-- WHAT TO DO --
Add 114 to every number in the coordinate answers of the entries that open with the line containing "Deutsch (50, 961)" and close with the line containing "Thought Leadership (288, 418)". Write out every line of that part again, changing only the coordinates.

— start RECORDS FOR PROCESSING —

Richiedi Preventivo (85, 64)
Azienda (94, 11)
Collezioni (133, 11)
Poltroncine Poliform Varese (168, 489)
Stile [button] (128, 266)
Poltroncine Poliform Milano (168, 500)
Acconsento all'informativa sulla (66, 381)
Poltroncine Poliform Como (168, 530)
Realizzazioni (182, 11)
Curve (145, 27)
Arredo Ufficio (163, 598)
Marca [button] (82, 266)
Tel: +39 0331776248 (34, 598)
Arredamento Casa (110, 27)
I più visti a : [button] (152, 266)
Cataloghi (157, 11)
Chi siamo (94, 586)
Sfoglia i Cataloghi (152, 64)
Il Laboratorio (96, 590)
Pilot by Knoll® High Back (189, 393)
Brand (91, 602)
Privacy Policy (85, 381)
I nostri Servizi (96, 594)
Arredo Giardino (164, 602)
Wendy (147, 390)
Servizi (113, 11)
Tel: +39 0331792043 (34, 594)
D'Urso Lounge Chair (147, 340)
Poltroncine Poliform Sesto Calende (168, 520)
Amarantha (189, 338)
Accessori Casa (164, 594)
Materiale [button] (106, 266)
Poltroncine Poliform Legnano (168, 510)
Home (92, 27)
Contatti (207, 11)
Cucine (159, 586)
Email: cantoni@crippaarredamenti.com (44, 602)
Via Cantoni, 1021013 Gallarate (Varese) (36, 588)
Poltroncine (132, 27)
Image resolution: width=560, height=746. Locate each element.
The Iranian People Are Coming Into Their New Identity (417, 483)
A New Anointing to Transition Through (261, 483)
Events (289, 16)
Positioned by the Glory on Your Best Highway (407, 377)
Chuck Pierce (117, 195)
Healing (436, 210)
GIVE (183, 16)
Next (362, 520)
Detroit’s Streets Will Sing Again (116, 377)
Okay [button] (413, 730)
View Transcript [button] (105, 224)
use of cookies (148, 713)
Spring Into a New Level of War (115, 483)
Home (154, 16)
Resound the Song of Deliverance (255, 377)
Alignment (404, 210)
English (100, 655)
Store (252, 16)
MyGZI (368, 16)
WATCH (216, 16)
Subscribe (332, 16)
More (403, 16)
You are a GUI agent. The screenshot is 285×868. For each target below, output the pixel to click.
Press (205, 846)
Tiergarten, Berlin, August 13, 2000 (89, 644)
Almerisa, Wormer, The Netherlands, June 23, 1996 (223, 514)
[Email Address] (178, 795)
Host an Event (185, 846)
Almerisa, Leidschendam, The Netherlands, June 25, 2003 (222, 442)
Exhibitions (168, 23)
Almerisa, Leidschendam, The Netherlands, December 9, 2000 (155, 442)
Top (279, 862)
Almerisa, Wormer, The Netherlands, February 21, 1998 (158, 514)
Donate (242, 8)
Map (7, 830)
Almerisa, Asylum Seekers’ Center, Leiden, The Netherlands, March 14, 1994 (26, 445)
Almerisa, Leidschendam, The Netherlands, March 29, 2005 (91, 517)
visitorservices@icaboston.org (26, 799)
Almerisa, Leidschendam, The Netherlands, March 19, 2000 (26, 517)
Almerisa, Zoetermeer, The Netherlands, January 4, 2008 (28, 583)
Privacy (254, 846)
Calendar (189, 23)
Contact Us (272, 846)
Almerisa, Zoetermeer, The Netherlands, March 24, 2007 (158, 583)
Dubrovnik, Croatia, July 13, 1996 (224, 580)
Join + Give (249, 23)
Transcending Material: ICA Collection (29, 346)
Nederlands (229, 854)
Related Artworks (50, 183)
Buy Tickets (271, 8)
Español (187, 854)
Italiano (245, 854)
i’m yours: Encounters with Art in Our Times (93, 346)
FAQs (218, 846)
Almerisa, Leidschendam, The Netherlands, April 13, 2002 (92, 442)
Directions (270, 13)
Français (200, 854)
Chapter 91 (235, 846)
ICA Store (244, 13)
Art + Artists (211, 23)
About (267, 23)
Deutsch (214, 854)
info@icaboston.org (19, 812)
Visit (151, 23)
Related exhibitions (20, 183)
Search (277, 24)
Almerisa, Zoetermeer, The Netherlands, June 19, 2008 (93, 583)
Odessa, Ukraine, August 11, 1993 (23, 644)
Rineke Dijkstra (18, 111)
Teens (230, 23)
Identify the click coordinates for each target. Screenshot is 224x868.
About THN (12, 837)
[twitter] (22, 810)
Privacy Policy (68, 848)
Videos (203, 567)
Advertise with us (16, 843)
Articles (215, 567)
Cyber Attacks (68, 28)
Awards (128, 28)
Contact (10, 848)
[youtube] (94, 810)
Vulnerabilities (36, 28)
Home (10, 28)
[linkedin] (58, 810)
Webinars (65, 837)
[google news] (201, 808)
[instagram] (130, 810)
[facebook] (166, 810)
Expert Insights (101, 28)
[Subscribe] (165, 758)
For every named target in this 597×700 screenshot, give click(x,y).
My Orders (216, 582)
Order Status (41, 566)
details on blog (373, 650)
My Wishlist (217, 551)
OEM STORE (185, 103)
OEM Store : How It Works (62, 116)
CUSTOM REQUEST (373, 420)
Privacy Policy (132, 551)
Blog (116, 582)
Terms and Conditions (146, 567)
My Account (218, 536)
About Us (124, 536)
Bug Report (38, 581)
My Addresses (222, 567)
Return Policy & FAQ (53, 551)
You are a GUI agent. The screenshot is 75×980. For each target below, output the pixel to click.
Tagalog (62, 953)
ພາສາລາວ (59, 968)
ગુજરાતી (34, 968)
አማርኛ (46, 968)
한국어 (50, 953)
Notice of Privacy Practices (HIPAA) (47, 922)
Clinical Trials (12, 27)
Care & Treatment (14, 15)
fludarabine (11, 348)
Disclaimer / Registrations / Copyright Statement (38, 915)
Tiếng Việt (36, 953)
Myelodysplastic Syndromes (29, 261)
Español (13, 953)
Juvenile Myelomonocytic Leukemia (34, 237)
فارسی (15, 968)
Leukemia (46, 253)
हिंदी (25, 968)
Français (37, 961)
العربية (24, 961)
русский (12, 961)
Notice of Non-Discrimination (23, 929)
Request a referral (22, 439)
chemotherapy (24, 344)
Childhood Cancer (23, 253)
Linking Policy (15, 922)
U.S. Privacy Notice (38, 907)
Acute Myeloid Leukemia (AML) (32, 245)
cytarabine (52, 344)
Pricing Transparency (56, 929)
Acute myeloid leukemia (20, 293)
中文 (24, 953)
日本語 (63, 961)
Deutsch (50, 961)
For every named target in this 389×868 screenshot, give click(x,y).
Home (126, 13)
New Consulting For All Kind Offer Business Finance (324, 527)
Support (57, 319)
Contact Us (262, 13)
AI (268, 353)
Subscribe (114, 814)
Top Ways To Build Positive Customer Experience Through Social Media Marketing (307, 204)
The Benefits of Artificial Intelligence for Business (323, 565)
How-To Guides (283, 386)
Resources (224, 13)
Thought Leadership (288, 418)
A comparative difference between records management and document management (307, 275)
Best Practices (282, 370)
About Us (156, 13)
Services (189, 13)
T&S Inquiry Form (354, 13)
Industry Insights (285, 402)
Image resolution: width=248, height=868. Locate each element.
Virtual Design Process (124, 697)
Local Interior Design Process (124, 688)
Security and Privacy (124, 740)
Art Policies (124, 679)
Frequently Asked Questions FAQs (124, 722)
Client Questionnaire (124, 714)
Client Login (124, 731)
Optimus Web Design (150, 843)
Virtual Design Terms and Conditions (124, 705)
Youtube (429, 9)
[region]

— end RECORDS FOR PROCESSING —

-- SOLUTION TO THE EXERCISE --
Deutsch (164, 1075)
For every named target in this 389×868 screenshot, give click(x,y).
Home (240, 127)
New Consulting For All Kind Offer Business Finance (438, 641)
Support (171, 433)
Contact Us (376, 127)
AI (382, 467)
Subscribe (228, 928)
Top Ways To Build Positive Customer Experience Through Social Media Marketing (421, 318)
The Benefits of Artificial Intelligence for Business (437, 679)
How-To Guides (397, 500)
Resources (338, 127)
Thought Leadership (402, 532)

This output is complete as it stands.